多和田「どんな使い方ができるか、その実験が、1年ではまだできていません。本当にいろんな専門家が参加しているので、例えばトークシリーズを主催してもいいし、学生も教員も含めて院生主体で考えていけたらいい場所になると感じています。 閉じた場所・領域ではなくて、開かれているということと、プラットフォームのように互いが繋がり、つくり続ける仲間と繋がり続けられるということが感じられる、そうなっていくのが CAPS だと思います。 」


京都芸術大学には、アーティストのキャリア形成プラットフォームとして機能する、「ARTOTHÈQUE(アルトテック)」や、同大学と世界のアートシーンを接続させていくことを目指す「ICA京都」など、様々な研究センター・附置機関がある※6 。CAPSではこれらの専門機関ともさらに連携し、広く多様な学びと機会を提供しながら、アーティストのキャリア、生き方を再提示しようとしている。

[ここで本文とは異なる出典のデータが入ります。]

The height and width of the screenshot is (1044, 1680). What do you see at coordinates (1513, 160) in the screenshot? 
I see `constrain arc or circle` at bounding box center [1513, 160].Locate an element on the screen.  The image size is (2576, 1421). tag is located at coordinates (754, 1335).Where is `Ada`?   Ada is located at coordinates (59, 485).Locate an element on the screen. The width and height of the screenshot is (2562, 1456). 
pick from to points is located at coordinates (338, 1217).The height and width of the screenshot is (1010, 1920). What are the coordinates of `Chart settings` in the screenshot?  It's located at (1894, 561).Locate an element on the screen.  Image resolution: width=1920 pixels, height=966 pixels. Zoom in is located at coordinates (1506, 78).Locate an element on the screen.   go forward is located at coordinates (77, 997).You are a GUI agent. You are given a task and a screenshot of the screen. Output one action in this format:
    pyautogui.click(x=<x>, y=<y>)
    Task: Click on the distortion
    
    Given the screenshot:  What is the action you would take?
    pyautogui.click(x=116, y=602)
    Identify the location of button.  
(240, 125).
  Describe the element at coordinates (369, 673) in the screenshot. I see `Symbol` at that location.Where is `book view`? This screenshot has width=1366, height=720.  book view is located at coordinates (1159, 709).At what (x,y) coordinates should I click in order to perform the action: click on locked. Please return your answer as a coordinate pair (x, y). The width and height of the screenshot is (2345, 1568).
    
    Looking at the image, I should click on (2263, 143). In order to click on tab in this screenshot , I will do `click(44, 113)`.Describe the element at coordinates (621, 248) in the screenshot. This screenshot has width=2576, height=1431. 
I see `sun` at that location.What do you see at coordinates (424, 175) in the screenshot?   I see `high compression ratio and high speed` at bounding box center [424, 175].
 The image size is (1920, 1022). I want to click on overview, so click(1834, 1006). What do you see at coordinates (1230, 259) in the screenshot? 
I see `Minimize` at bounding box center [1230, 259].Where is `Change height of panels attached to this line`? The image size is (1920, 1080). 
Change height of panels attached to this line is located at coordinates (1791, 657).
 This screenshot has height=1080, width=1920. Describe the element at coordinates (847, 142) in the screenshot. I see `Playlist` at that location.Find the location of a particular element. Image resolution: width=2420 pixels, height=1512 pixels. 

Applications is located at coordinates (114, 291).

CAPSという場所は、スタジオであることはもちろん、教育実践の場でもあり、様々な人が集う公共的な空間でもあり、オルタナティブ・スペースのようにアーティストの創造性で変化する場でもある。そんな多様な場所性を携えるCAPSは、今後次世代のアーティストたちが困難な時代を生き抜くための、重要なプラットフォームになっていきそうだ。